RECORDS FOR THIS TASK:
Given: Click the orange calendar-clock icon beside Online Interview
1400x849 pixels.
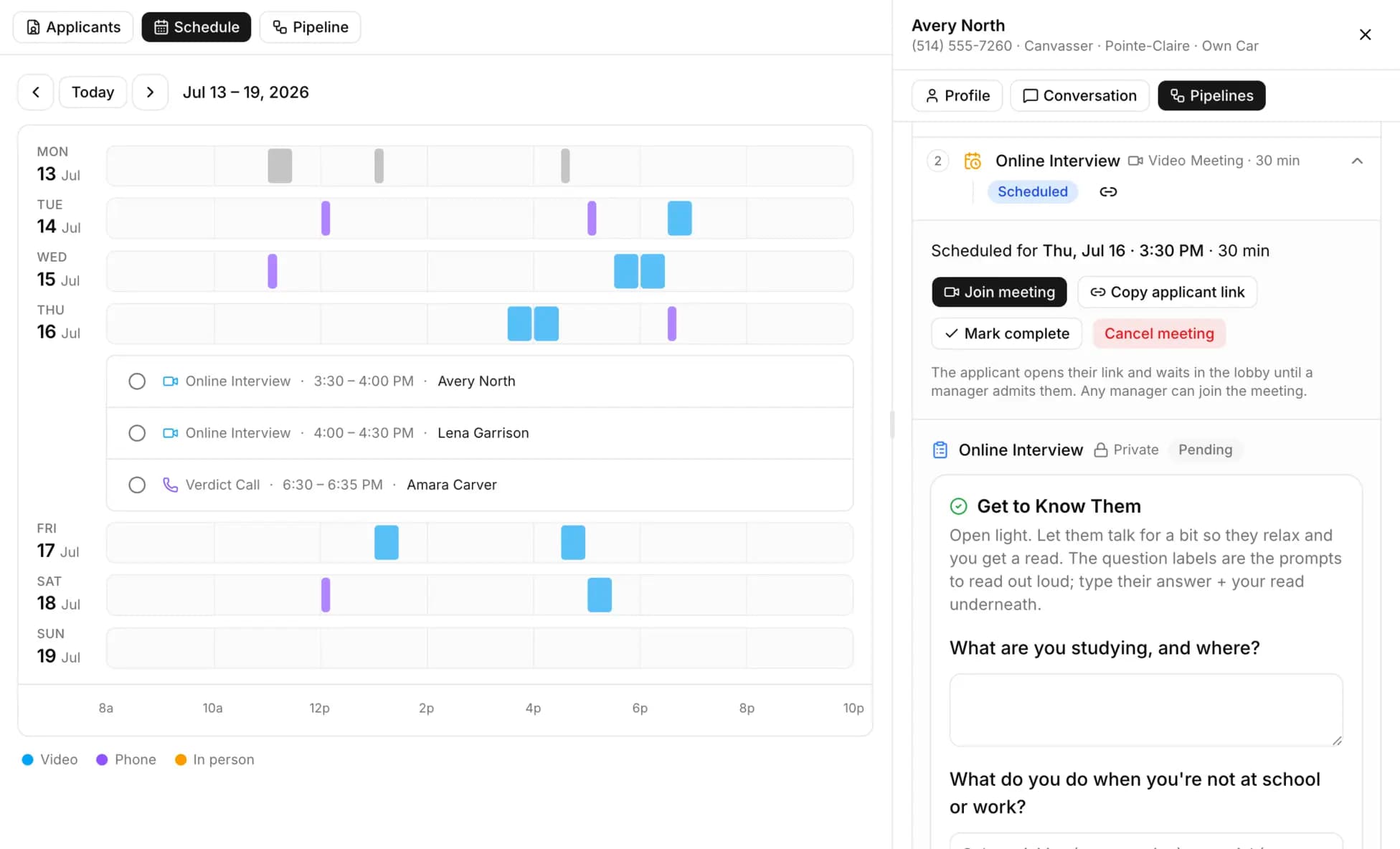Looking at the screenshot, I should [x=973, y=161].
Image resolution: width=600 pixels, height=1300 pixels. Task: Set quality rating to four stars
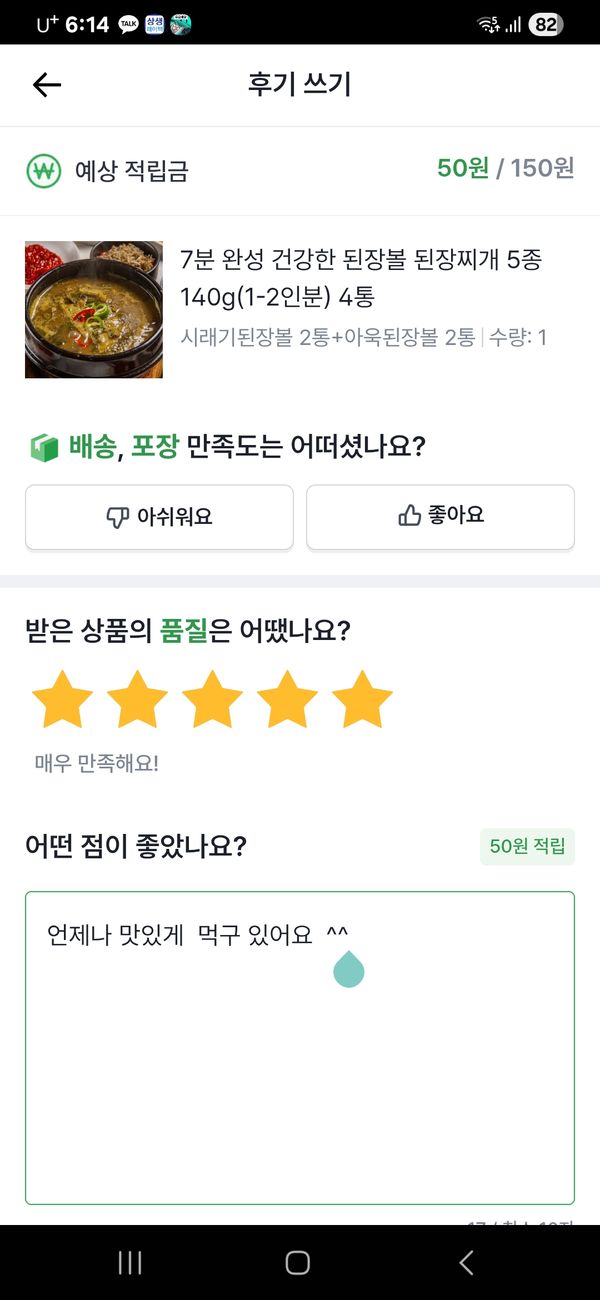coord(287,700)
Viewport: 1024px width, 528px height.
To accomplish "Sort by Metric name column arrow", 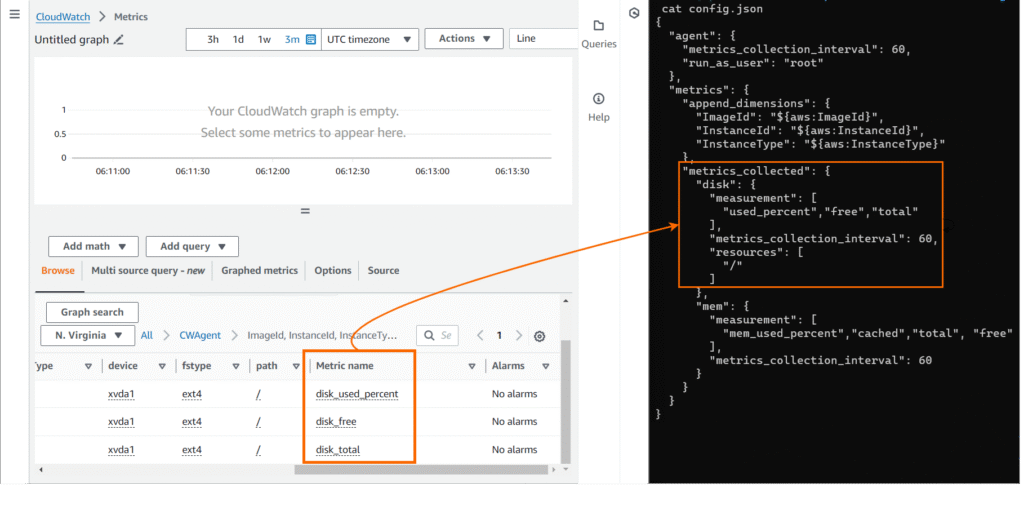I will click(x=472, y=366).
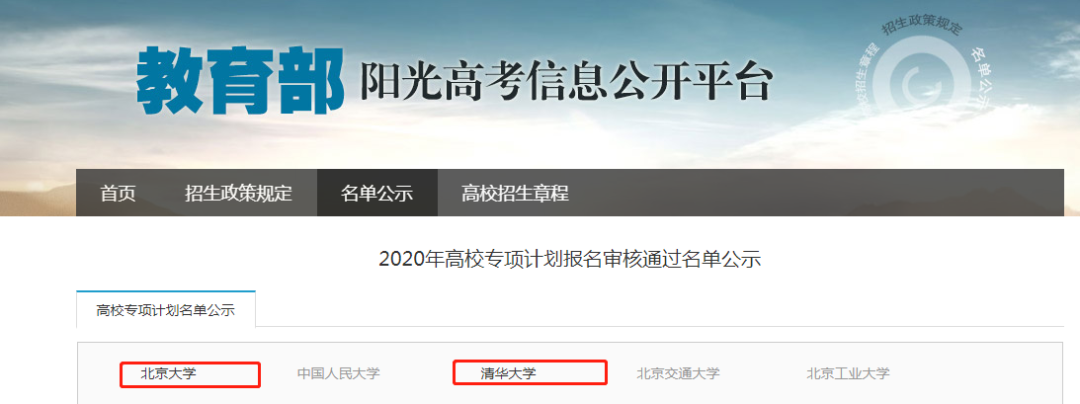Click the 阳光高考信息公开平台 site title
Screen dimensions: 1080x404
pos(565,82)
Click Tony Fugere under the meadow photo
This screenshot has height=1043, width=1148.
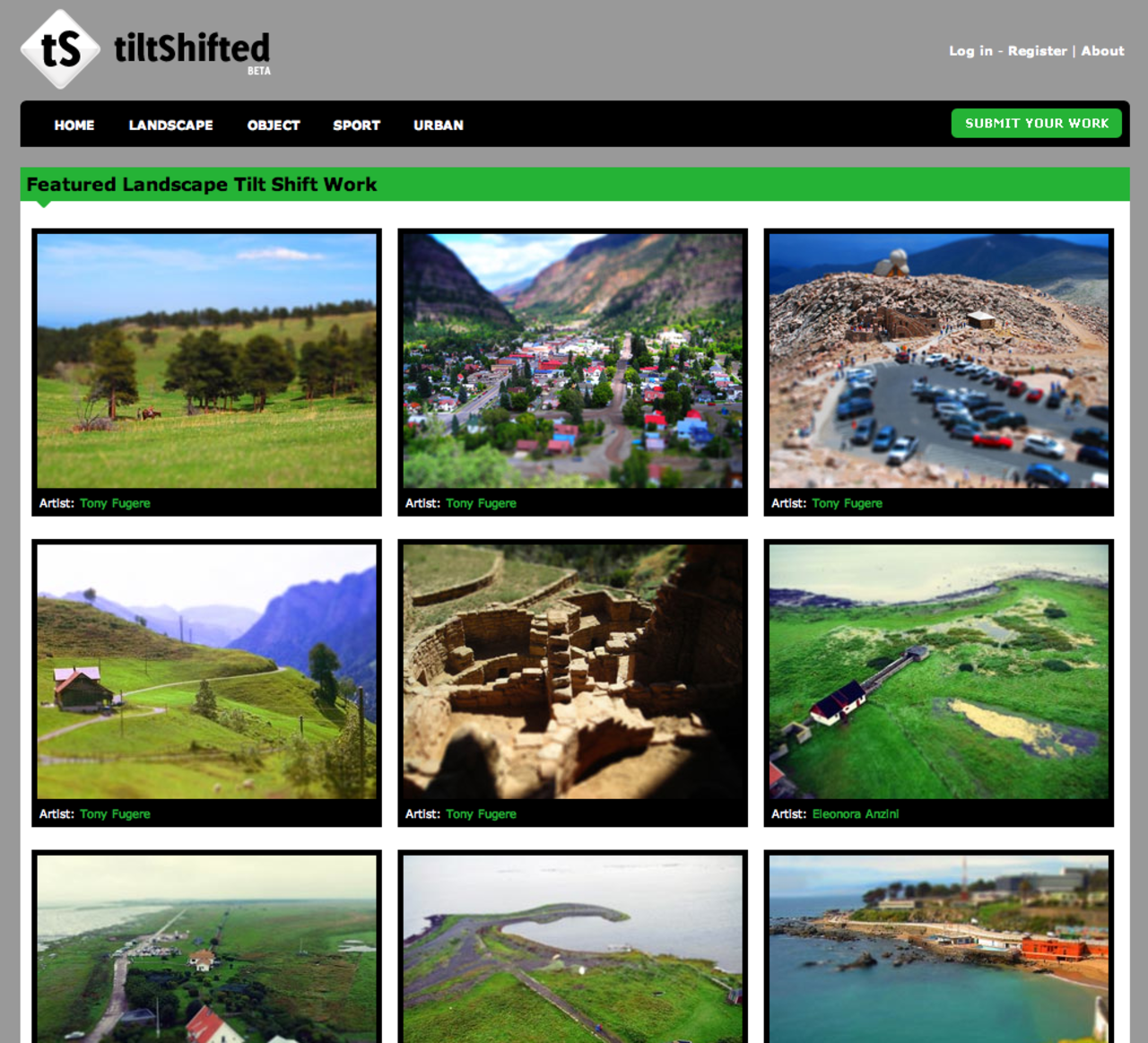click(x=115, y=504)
* * *
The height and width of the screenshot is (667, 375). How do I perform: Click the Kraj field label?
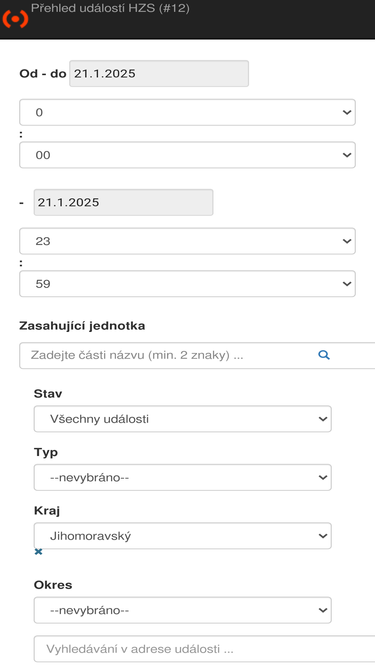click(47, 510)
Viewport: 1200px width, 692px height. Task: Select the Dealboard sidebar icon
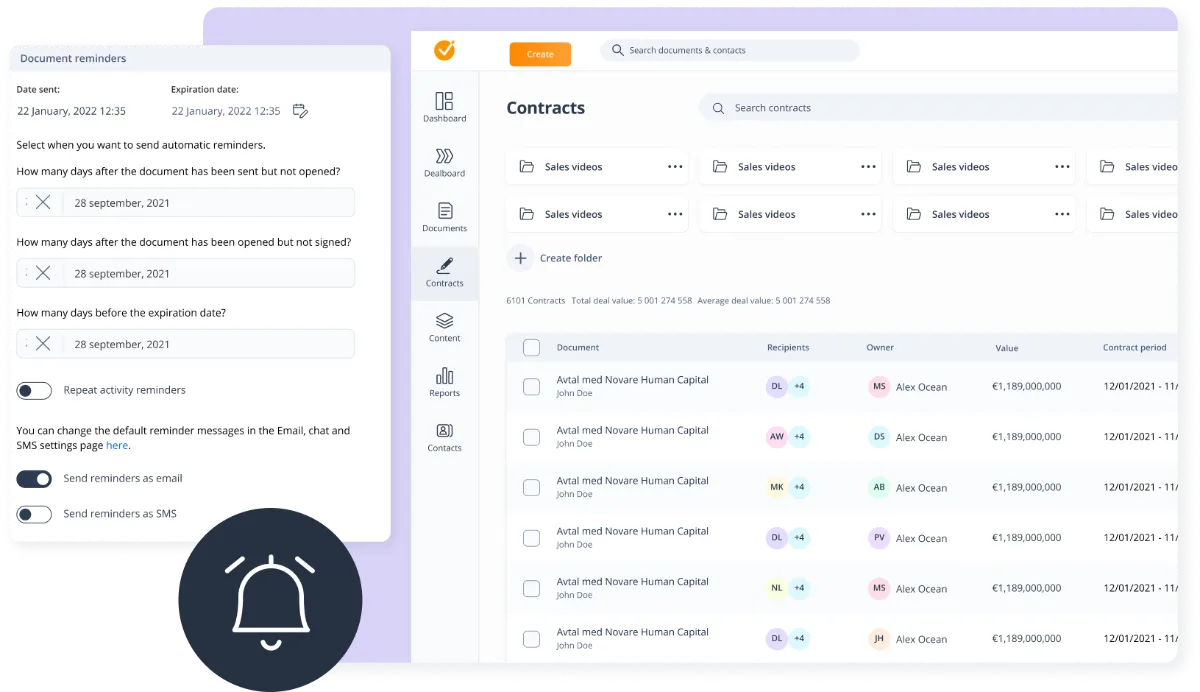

ACTIVITY:
In the listing above, find every line with the word "icon" and copy it out.

SOLVED EXERCISE:
Given: Click the orange calendar-clock icon beside Online Interview
Viewport: 1200px width, 692px height. Task: Select the Dealboard sidebar icon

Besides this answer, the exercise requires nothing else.